Sünger kent yaklaşımının su kaynaklarının korunmasına yardımcı olmasının yanında şehirlerin iklim değişikliğine karşı dayanıklılığını da artırdığına dikkat çeken Başkan Böcek şöyle devam etti: “Yeşil altyapı ve doğa temelli çözümler ile yaşam alanlarımızı daha sağlıklı, daha yaşanabilir hale getirmemize yardımcı olur. Biz Antalya Büyükşehir Belediyesi olarak geleneksel belediyecilik anlayışının dışına çıkarak ülkemizde ve dünyadaki iyi uygulamaları takip eden, sorunlara inovatif çözümler bulan, kısa vadeli değil geleceği düşünen bir yerel yönetim vizyonuyla hareket ediyoruz.”



“Kişi başına düşen yeşil alan miktarı 8.3 metrekare”


Büyükşehir Belediyesi olarak yeşil alanları arttırmanın yanı sıra iklim krizine dirençli bir kent olma noktasında Türkiye’ye örnek olan çalışmalara imza attıklarını dile getiren Başkan Böcek, şunları anlattı: “2019 yılından bu yana dikimini ve dağıtımını sağladığımız 2 milyonun üzerinde fidan, oluşturduğumuz hatıra ormanları, park ve yeşil alanların da katkısıyla şu anda Antalya’mızda kişi başına düşen yeşil alan miktarımız 8.3 metrekaredir. Türkiye’de kurakçıl peyzaj çalışmalarını ilk uygulayan belediye olarak yüzde 50 su ve enerji tasarrufu, ayrıca yüzde 30 işçilik, ilaç ve gübre tasarrufu sağlıyoruz. 10 bin metrekare sera alanlarımızda her yıl 10 milyon adet çiçek üretimi, 500 bin çalı bitkisi üretimi ve susuzluğa dayanıklı 1 milyon “sıcak iklim çim fidesi” üretiyoruz. Mevcut çim alanlarımızda 420 bin metrekare alanı sıcak iklim çimine dönüştürdük. Sünger kent uygulamaları ile de bu çalışmalarımızı arttırmak istiyoruz”
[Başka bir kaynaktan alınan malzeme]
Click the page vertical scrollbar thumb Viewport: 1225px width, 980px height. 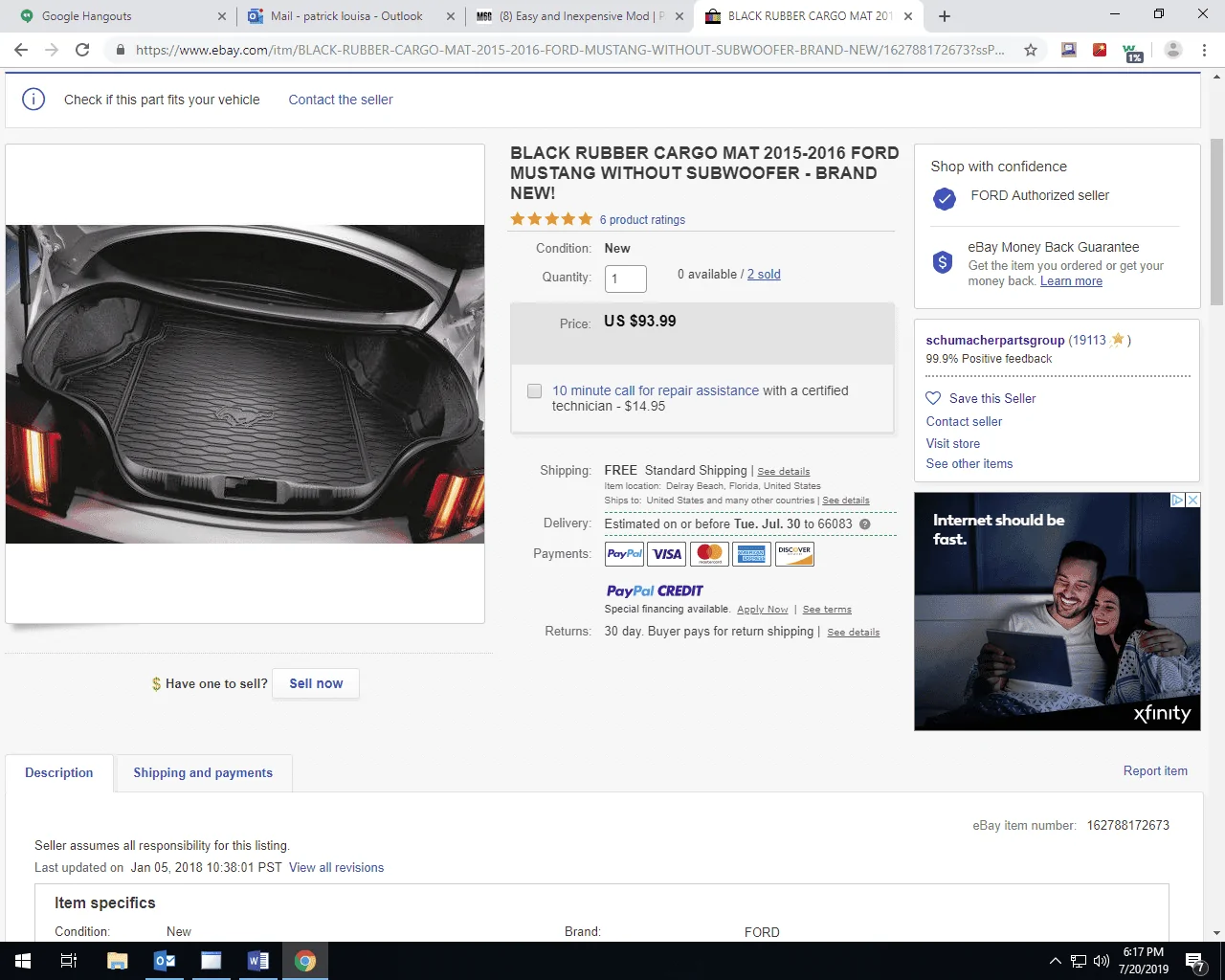(x=1216, y=222)
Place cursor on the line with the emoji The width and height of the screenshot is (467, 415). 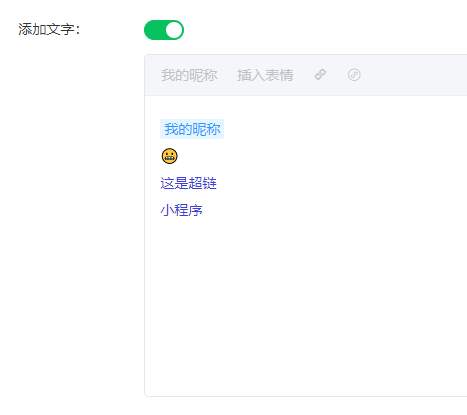click(x=300, y=156)
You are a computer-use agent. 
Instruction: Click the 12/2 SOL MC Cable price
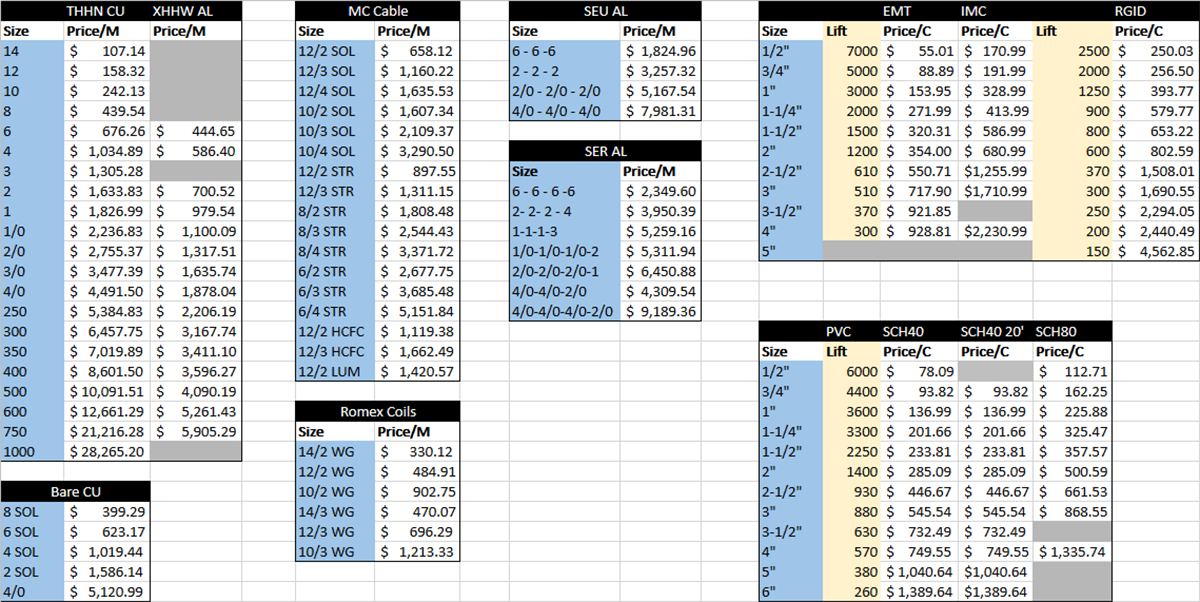(418, 51)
Sempozyumda sünger kent modelinin uygulanması konusunda Avrupa’daki iyi örneklerin ele alınacağını, konunun uzmanları ile uygulama yapılabilecek pilot alanlar ve metotların belirleneceğini söyleyen Başkan Muhittin Böcek, ayrıca sempozyumun sürdürülebilir şehircilik ve doğayla uyumlu yaşam alanları oluşturma konularında yeni çözümler geliştirmek için büyük fırsatlar sunacağını kaydetti. Sempozyumun, sürdürülebilir şehircilik konusunda yeni iş birliklerine, yenilikçi projelere ve farkındalığın artmasına katkı sağlamasını dileyen Başkan Böcek, sözlerini şöyle tamamladı: “Hep birlikte, Antalya’yı daha yaşanabilir, daha sürdürülebilir bir kent haline getirmek için el birliğiyle çalışmaya, ortak akılla, tekniğin ve bilimin ışığında hareket etmeye devam edeceğiz.”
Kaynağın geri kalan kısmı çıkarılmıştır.